### Given passage

# KC on the conner watching dogs!



## sinner (Oct 21, 2007)

If you would please keep us informed about KC


----------



## Aaron Homburg (Sep 23, 2005)

*Heard open was a tough triple with flyer being the longest bird. Success rate is around 50% as per my informant. Qualifying was very tough and was thought that maybe 10 of the 25 would be back to the second.

All I know regards,

Aaron*


----------



## Jiggy (Apr 14, 2003)

20 back to Open third:
1,3,5,6,7,8,14,18,21,26,27,31,37,39,50,51,52,54,56,62
Crazy hard cross wind blind. Quite a few pick ups. Nice, hard blind. 

Qual to the fourth:
4,5,6,15,16,20
(second hand on these)


----------



## joeharris (Jul 12, 2009)

They didn't finish the qual yesterday?


----------



## sinner (Oct 21, 2007)

Jiggy said:


> 20 back to Open third:
> 1,3,5,6,7,8,14,18,21,26,27,31,37,39,50,51,52,54,56,62
> Crazy hard cross wind blind. Quite a few pick ups. Nice, hard blind.
> 
> ...


Thanks Jiggy & Joe ! Go Trotts


----------



## Jiggy (Apr 14, 2003)

Open callbacks to water marks:
1,3,5,6,14,18,27,31,37,51


----------



## birdthrower51 (Aug 23, 2004)

CONGRATULATIONS!!! to Scott Dewey & Louie/Chuck & Mary Jane for the Open Win!!! That's two wins in a row for that team!!!! Way to go!!1


----------



## joeharris (Jul 12, 2009)

Any callbacks from the first series of the derby?


----------



## Aaron Homburg (Sep 23, 2005)

birdthrower51 said:


> CONGRATULATIONS!!! to Scott Dewey & Louie/Chuck & Mary Jane for the Open Win!!! That's two wins in a row for that team!!!! Way to go!!1



*Way to go Scott and Louie!!!!! Congratz to Rock River and Chuck and Mary Jane!!!

### Listing

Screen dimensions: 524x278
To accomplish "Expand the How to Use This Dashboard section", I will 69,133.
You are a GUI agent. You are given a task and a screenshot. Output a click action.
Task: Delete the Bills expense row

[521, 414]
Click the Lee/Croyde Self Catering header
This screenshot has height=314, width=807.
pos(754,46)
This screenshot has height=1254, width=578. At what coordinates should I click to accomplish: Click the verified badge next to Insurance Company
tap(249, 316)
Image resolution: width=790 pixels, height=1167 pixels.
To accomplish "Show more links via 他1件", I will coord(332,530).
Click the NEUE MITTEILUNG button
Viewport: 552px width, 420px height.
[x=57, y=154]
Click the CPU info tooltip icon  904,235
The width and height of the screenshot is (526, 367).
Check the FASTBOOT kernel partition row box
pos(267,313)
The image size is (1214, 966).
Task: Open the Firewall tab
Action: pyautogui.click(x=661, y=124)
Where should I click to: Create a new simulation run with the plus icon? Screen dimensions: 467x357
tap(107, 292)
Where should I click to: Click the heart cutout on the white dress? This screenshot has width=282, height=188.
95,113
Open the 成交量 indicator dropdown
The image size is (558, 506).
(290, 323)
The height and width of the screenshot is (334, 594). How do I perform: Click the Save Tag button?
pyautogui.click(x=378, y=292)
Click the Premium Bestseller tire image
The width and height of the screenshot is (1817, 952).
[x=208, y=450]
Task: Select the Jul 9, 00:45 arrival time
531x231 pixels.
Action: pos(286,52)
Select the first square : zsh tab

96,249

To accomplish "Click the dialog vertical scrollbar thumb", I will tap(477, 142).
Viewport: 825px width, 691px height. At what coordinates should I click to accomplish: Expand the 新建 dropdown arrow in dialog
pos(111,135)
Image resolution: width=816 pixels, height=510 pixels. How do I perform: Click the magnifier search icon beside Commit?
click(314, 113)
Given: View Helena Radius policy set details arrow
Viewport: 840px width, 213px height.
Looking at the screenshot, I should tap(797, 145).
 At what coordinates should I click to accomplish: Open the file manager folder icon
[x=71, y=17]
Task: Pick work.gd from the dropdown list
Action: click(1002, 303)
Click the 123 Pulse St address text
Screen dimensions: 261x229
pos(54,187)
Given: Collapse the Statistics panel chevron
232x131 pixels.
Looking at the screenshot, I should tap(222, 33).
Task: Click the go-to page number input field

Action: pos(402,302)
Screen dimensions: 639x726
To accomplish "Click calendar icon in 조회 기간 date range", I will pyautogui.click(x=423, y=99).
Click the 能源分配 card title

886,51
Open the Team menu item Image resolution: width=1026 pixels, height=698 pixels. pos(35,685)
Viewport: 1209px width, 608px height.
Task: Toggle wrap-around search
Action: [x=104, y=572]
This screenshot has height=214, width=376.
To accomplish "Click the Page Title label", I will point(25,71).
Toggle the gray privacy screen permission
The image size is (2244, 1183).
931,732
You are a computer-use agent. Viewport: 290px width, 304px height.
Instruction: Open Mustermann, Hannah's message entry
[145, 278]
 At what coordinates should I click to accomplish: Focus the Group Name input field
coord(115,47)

### What to work on
Name every distinct username that posts in the forum thread, in order of first appearance.

### Solution for this exercise
sinner, Aaron Homburg, Jiggy, joeharris, birdthrower51